In multicore concurrent programming, if we compare the contention of mutually exclusive locks to "performance killers", then pseudo-sharing is the equivalent of "performance assassins". The difference between a "killer" and an "assassin" is that the killer is visible and we can choose to fight, run, detour, and beg for mercy when we encounter the killer, but the "assassin" is different. The "assassin" is always hiding in the shadows, waiting for an opportunity to give you a fatal blow, which is impossible to prevent. In our concurrent programming, when we encounter lock contention that affects concurrency performance, we can take various measures (such as shortening the critical area, atomic operations, etc.) to improve the performance of the program, but pseudo-sharing is something that we cannot see from the code we write, so we cannot find the problem and cannot solve it. This leads to pseudo-sharing in the "dark", which is a serious drag on concurrency performance, but we can't do anything about it.

What to know before understanding false sharing

CPU cache architecture

The cpu is the heart of the computer and all operations and programs are ultimately executed by him.

The main memory RAM is where the data exists and there are several levels of cache between the CPU and the main memory because even direct access to the main memory is relatively very slow.

If you do the same operation multiple times on a piece of data, it makes sense to load it close to the CPU while executing the operation, for example a loop counter, you don't want to go to the main memory every loop to fetch this data to grow it.

CPUCacheArchitecture.png

L3 is more common in modern multicore machines, is still larger, slower, and shared by all CPU cores on a single socket. Finally, main memory, which holds all the data for program operation, is larger, slower, and shared by all CPU cores on all slots.

When the CPU performs an operation, it first goes to L1 to find the required data, then L2, then L3, and finally if none of these caches are available, the required data has to go to main memory to get it. The farther it goes, the longer the operation takes. So if you do some very frequent operations, make sure the data is in the L1 cache.

CPU cache line

A cache is made up of cache lines, usually 64 bytes (common processors have 64-byte cache lines, older processors have 32-byte cache lines), and it effectively references a block of addresses in main memory.

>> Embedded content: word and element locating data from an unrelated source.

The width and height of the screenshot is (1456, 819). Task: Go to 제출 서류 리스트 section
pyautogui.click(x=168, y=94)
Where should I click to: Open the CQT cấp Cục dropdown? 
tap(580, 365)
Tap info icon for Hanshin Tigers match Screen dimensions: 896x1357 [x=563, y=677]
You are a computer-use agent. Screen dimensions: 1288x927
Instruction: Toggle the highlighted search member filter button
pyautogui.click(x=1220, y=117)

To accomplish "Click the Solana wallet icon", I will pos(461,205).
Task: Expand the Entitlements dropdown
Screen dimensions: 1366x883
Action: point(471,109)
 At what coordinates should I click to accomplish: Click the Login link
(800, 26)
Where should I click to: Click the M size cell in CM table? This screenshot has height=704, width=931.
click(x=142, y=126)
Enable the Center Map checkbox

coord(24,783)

A C++ double type is 8 bytes, so 8 double variables can be stored in a cache line.

CPUCacheLines.png

During program runtime, the cache is loaded with 64 consecutive bytes from main memory for each update. Thus, if an array of type double is accessed, when a value in the array is loaded into the cache, the other 7 elements are also loaded into the cache. However, if the items in the data structure used are not adjacent to each other in memory, such as a chain table, then the benefits of cache loading will not be available.